Purebred dogs may land in animal shelters and rescue programs because their owners failed to do their homework, acted on a whim, or irresponsibly misjudged a breed’s temperament, activity level, capabilities, or lifestyle needs. We’ve asked five breeds to tell it straight: Why do they sometimes need to find new families?
1. Great Dane
Great Dane courtesy Rachel Wilson/Great Dane Rescue of New England
Developed in Germany to hunt boar and guard estates, we’re famous for our strength and size. In fact, at 120 to 150 pounds, we often weigh the same as our humans! Some families enthralled by our size may underestimate the challenges that come with such sheer mass. As pups we’re smart and capable, but also rambunctious and rowdy. Think gigantic muddy paws, huge poop, and a whopping big quest for fun. And since we mature rather slowly, you’ll enjoy (or bemoan!) our puppy antics for some two years. We’re capable of massive mischief: A small breed pup may destroy your shoe; I can abolish your bed. But here’s the good news: If you commit to early training, we make wonderful adult companions. We have moderate exercise requirements, a deep bark to deter trespassers, and we eat proportionately much less than small breed dogs. And lastly, while my huge size may offer challenges (good luck getting me into a small car!), I’m sure to counterbalance those challenges with boatloads of affection. I give massive hugs!

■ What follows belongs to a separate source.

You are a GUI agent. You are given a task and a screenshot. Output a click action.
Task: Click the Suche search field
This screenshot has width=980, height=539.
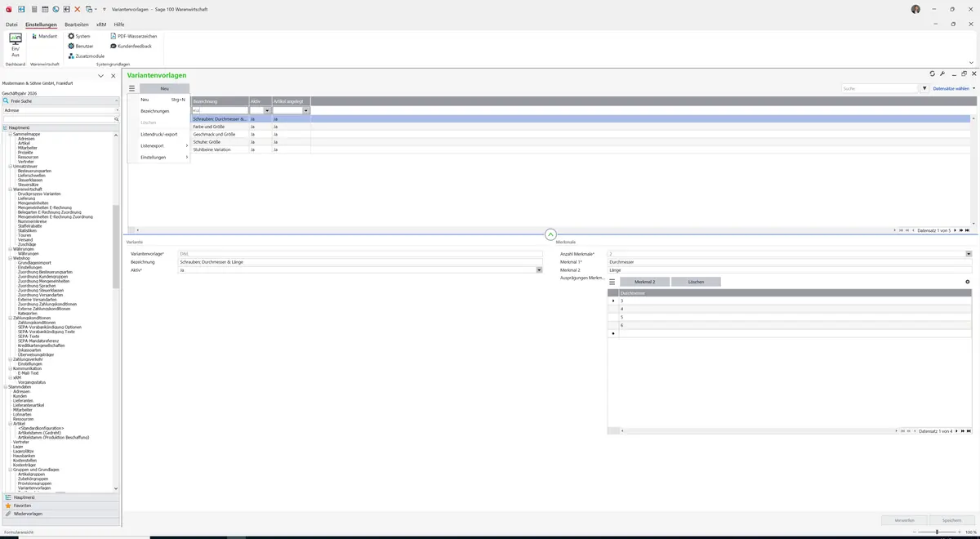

Beauceron courtesy Bethany Tracy/Wasatch Canine Camp
The French developed me as a multi-purpose working and herding dog. I defended herds and flocks, protected homes, and took care of my family. Militaries employed me as messenger and rescue dogs. Do you get the picture that I’m a breed with a strong work ethic? Well, sometimes families who think they want the outstanding loyalty, faithfulness, and protection we offer then change their minds. For goodness sake! One man had the audacity to complain that I wouldn’t let an outsider in our house when he wasn’t home (I didn’t buy that lame story about the stranger being a repairman!). Some families do appreciate our protective spirit, but miscalculate our determination to find work. I’ll relish employment in competition obedience, hiking, or tracking. Just about any sport will do. If you can’t think of one, I’ve heard digging up in-ground sprinklers is a worthy task!
Border Collie courtesy Amanda Labadie/Many Muddy Paws
Developed by the British for herding, I can control sheep with a mere stare. Many say I’m the most intelligent breed on earth. But along with my intellect, I have additional extraordinary traits. Did you happen to see the captivating Border Collie, Trick, at the Westminster Masters Agility show? You may have noticed his exceptional focus (Audience? What audience?) and speed. Trick whipped through those weave poles as though they were mere grass blades in his way. His concentration was intense; his dexterity exceptional. Trick, like any great Border Collie, is a bundle of brainpower and liveliness, wrapped in an incredible ambition to succeed. Sounds great, right? If you have the time to exercise our bodies and stimulate our minds, you’ll find we’re superb companions. If you don’t keep us busy, however, we’ll commence the sport of Driving You Batty. And trust me, we’ll succeed at any sport we pursue!
Jack Russell Terrier courtesy Mary Huff/Tails in Design
We’re an energetic, tough, smart, earth-working Terrier developed in England. We’re fast, focused, spirited, and highly trainable. Let me qualify that: I’m trainable when I value your request. If you ask me to hold a boring Sit-Stay for no good reason, I may disagree. If you desire a dynamic breed, I’m your guy. But no fair then calling foul on my lively antics. If you ask for an intelligent breed, don’t be dismayed when we outsmart you. I’m proud to be the complete package of canine delight, but I’ll expect an equally complete commitment from you. In return, I’ll give you allegiance sprinkled with an extra helping of merriment.
Greyhound courtesy Ernie Slone
We’re an ancient breed developed for hunting and coursing, celebrated for our astonishing sprint. Our activity requirements aren’t as high as you’d guess: We spend a good part of the day curled up with our families for warmth and affection. We’re docile, sweet, and sensitive, both emotionally and physically. Our skin is thin and delicate; our short coat and low body fat don’t offer much insulation from the cold. Most of us in breed rescue come from the racetrack world. We’re typically happy to hang up our racing jackets, even at a relatively young age. With a little patience from our families, we adapt remarkably well to home environments. Most importantly, although we’ll need a daily run, we’re generally easy keepers. We’re not big barkers, diggers, or eaters. We sleep a lot, and we love to share snuggles. Plus you get to brag you have the fastest dog on the planet!